J'ai de bons rapports avec Arsène. C'est un vieux de la vieille qui, suite à un licenciement économique, a embrassé la carrière sur le tard sans autre vocation que d'assurer le casse-croûte. Parmi plusieurs possibilités de reconversion, l'ANPE proposait un accès facilité à La Pénitentiaire ; échaudé par un an de chômage, il a privilégié la sécurité de l'emploi et mène une carrière de surveillant de base avec pour seule ambition d'arriver vivant et entier à la retraite. Il picole un peu pour tenir le coup dans ce métier ingrat et se montre plutôt coulant et serviable avec les détenus qui lui foutent la paix. Pendant les temps morts du service, il ouvre parfois ma cellule pour venir bavarder. La porte grande ouverte, debout dans le chambranle et un œil dans la coursive, il guette qu'un gradé ne lui tombe pas sur le râble ; la conversation roule sur les potins de la prison, mes espoirs de sortie, ses projets de jardin et de basse-cour au jour de sa retraite dans son "ch'nord" natal. En dehors de la douche réglementaire du mardi et du vendredi, il m'y envoie en douce les autres jours quand il est du matin. Privilège inestimable. Nous parlons souvent littérature, il adore Balzac, Hugo, Zola et Simenon ; pour sa culture d'entreprise, je lui découpe tous les articles traitant de la Justice et de La Pénitentiaire dans les hebdos que je cantine. Des rapports très humains, en somme, par-delà la barrière du statut qui nous sépare et que chacun respecte.

Arrivé devant la 64, et en attendant que le surveillant d'étage vienne m'ouvrir, je mate le nouvel arrivant au travers de l'œilleton. La quarantaine joufflue, il a l'air d'un bon gros inoffensif. Apparence trompeuse. Encore un assassin qui ressemble à monsieur tout le monde. Son paquetage est au pied du lit, il attend visiblement que j'arrive pour s'installer.

La prise de contact avec Stéphane, le nouvel arrivant, est tout de suite chaleureuse. Après une garde à vue mouvementée et huit jours dans un dortoir avec quatre pointeurs, la cellule 64 lui semble un havre de paix. Le besoin d'évacuer la pression au sortir d'une histoire stressante a vite déclenché les confidences du nouveau vers l'ancien. Enfin pouvoir parler à quelqu'un qui rame sur la même galère et ne jugera pas.

Son histoire débute dans le banal d'une vie ordinaire. Marié avec Sophie, une petite bourgeoise de deux ans sa cadette, sans enfant, il menait une existence peinarde de gros commerçant prospère.
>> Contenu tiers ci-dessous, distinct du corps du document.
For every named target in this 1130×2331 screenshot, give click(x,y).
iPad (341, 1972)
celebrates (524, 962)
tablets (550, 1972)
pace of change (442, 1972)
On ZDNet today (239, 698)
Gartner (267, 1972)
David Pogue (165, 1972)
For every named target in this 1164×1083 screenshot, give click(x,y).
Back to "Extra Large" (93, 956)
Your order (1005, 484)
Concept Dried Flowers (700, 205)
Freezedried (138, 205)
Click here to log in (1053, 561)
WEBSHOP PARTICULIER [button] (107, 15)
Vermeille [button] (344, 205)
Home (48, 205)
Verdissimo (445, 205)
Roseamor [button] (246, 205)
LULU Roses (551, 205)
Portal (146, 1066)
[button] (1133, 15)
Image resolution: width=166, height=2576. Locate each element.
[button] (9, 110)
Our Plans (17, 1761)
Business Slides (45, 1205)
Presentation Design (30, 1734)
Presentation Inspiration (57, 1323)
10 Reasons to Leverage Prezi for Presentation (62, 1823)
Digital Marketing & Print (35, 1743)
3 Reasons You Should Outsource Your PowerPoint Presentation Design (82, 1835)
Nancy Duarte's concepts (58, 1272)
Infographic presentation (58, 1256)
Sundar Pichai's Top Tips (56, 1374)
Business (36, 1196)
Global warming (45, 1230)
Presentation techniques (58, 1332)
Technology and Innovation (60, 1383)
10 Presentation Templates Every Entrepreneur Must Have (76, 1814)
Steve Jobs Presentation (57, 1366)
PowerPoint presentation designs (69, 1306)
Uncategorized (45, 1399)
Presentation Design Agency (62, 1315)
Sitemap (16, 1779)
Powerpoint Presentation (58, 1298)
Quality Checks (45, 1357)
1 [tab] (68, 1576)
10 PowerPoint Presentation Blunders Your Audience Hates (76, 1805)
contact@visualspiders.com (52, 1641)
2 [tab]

Propriétaire de deux magasins en société anonyme avec sa sœur, il régnait sur les achats et la maison mère en France pendant qu'elle gérait la succursale de Belgique et s'occupait de la paperasse. Les affaires marchaient bien, il caressait l'espoir raisonnable d'amasser un bon magot pour couler une retraite heureuse sous les cocotiers quand il serait encore temps d'en profiter.
Et puis un jour, au bout de dix ans d'apparent bonheur matrimonial, sans crier gare, sa femme prend un amant et largue les amarres en vidant le compte en banque commun. Surpris mais résigné, il continue à s'investir dans son travail et entame une procédure de divorce. Rien que du classique, pas de quoi faire les gros titres de la presse people. Quelques mois plus tard, Sophie se pointe un soir chez lui sans prévenir, sous le prétexte de récupérer des photos. Avec une mauvaise foi mesquine, elle lui réclame de l'argent d'un ton arrogant, le traite de minus, de bon à rien et lui annonce que son avocat déclenche un recours en justice pour récupérer des actions de la société : "Elle a droit à sa part du gâteau, bien maigre consolation pour sa jeunesse perdue en compagnie d'un être aussi falot."
Sans un mot, Stéphane lui saute dessus, la prend à la gorge et serre. Quand il relâche sa prise, elle est morte.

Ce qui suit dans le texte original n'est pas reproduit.